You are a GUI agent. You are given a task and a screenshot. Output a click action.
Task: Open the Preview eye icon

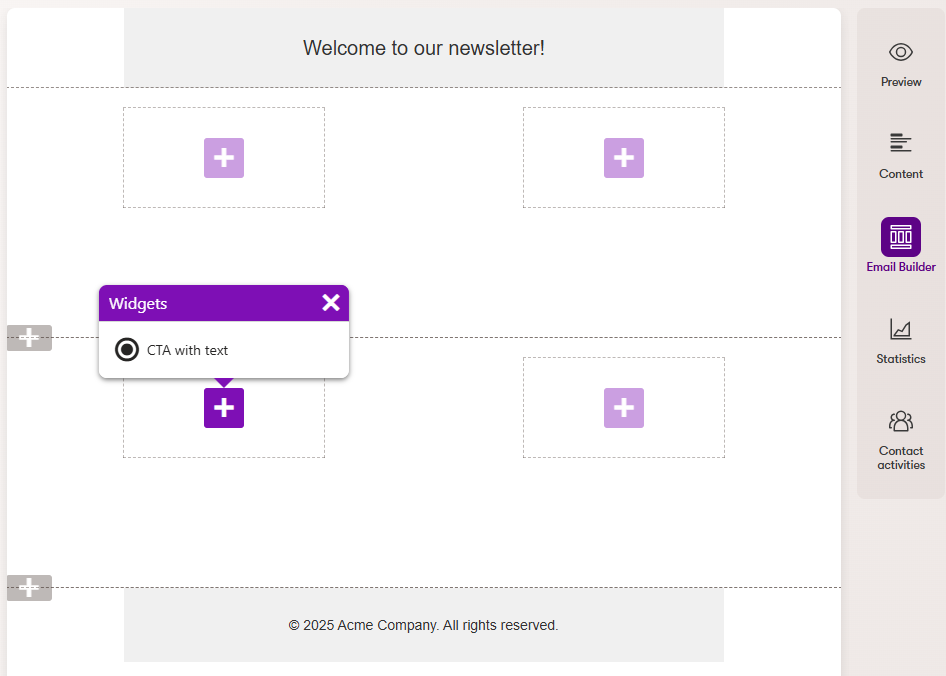(901, 52)
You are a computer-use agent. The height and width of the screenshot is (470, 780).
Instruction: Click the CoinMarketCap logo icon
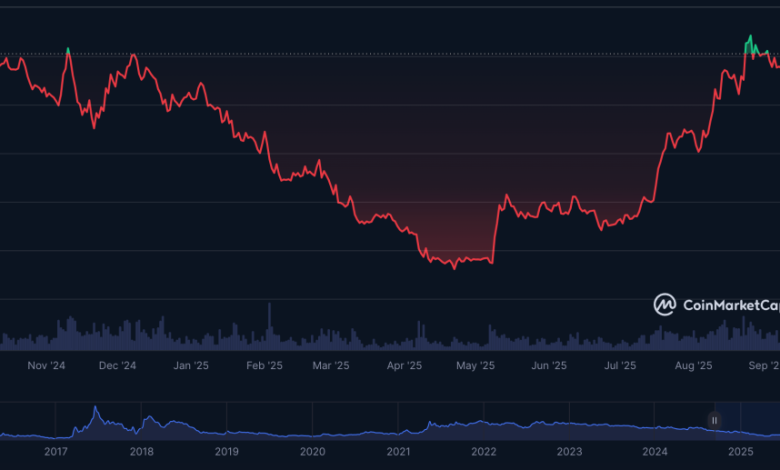[665, 304]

# Try it
Write out the lines of the listing from the one that holds "Instruction: Click the" to the very last line, both included, exactly as they appear and without any pictures.

# Result of the exercise
Instruction: Click the CoinMarketCap logo icon
[665, 304]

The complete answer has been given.